Trusted Big Data Analytics and ML

Artificial intelligence on big data is increasingly important to many real-world applications. Many machine learning and data analytics applications are benefiting from the private data in different domains. Most of these applications leverage the private data to offer certain valuable services to the users. But the private data could be repurposed to infer sensitive information, which would jeopardize the privacy of individuals. Privacy-Preserving Machine Learning (PPML) helps address these risks. Using techniques such as cryptography differential privacy, and hardware technologies, PPML aims to protect the privacy of sensitive user data and of the trained model as it performs ML tasks.

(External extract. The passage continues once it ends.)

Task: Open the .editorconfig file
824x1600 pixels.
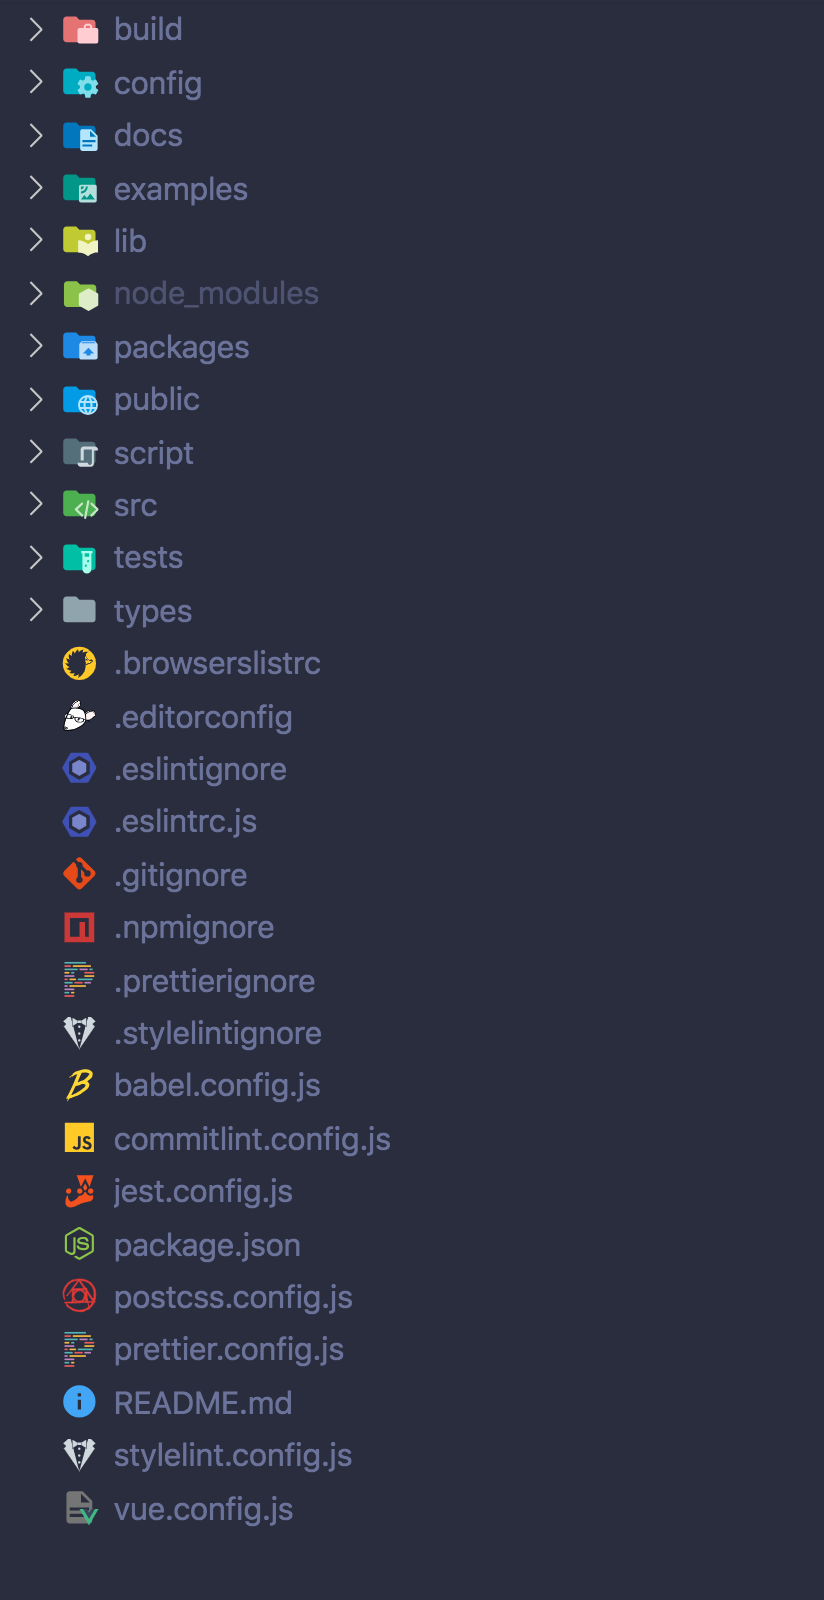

BigDL helps to build PPML applications (including big data analytics, machine learning, and cluster serving etc) on top of Intel® SGX Software Guard Extensions (Intel® SGX) and library OSes such as Graphene and Occlum. In the current release, two types of trusted Big Data AI applications are supported:

  1. Big Data analytics and ML/DL (supporting Apache Spark and BigDL)

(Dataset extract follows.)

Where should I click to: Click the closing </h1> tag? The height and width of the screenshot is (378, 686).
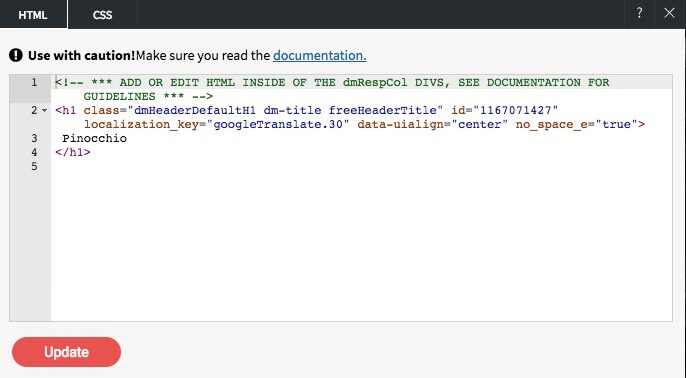[73, 152]
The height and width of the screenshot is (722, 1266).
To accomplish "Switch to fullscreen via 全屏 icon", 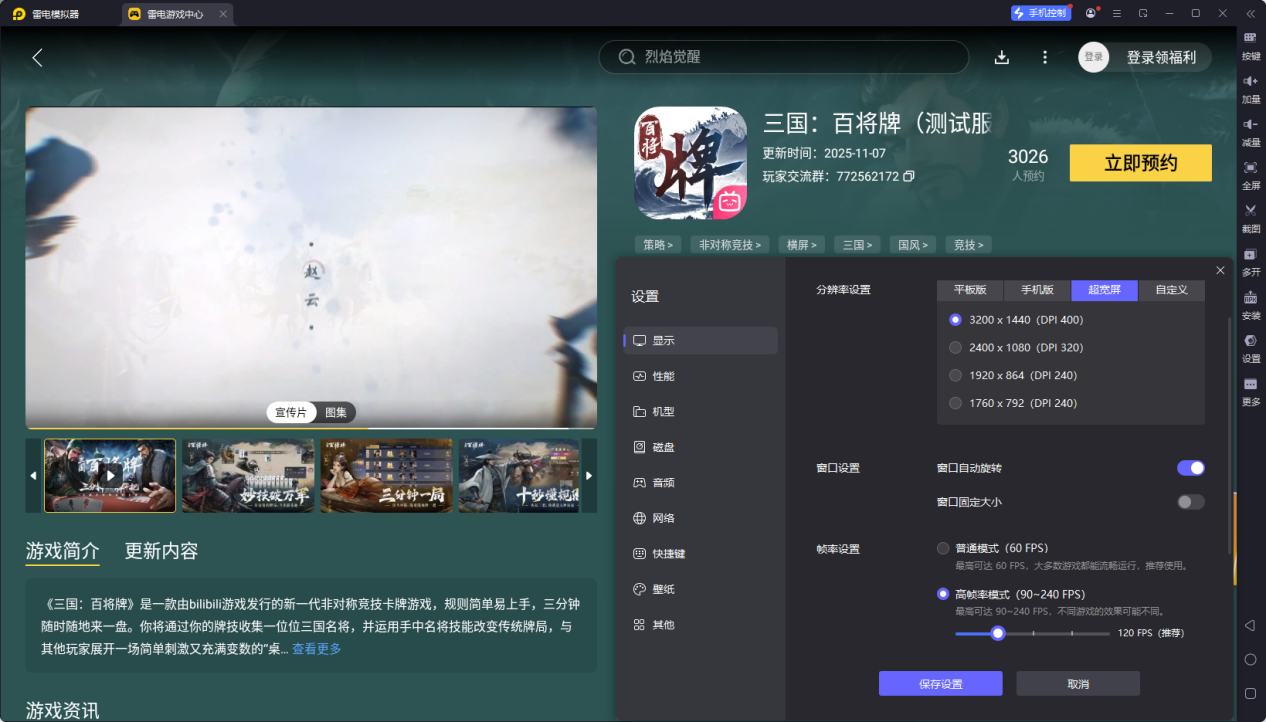I will click(1251, 170).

  2. Realtime compute and ML/DL (supporting Apache Flink and BigDL Cluster Serving)

1. Trusted Big Data ML

With trusted Big Data analytics and ML/DL support, users can run standard Spark data analysis (such as Spark SQL, Dataframe, MLlib, etc.) and distributed deep learning (using BigDL) in a secure and trusted fashion.

2. Trusted Real Time ML

With the trusted real time compute and ML/DL support, users can run standard Flink stream processing and distributed DL model inference (using Cluster Serving) in a secure and trusted fashion.

3. Intel SGX and LibOS

Intel® SGX

Intel® SGX runs on Intel’s Trusted Execution Environment (TEE), offering hardware-based memory encryption that isolates specific application code and data in memory. Intel® SGX enables user-level code to allocate private regions of memory, called enclaves, which are designed to be protected from processes running at higher privilege levels.

Graphene-SGX

Graphene is a lightweight guest OS, designed to run a single application with minimal host requirements. Graphene can run applications in an isolated environment with benefits comparable to running a complete OS in a virtual machine – including guest customization, ease of porting to different OSes, and process migration. Graphene supports native, unmodified Linux applications on any platform. Currently, Graphene runs on Linux and Intel SGX enclaves on Linux platforms. With Intel SGX support, Graphene can secure a critical application in a hardware-encrypted memory region. Graphene can protect applications from a malicious system stack with minimal porting effort.

Occlum

Occlum is a memory-safe, multi-process library OS (LibOS) for Intel SGX. As a LibOS, it enables legacy applications to run on SGX with little or even no modifications of source code, thus protecting the confidentiality and integrity of user workloads transparently.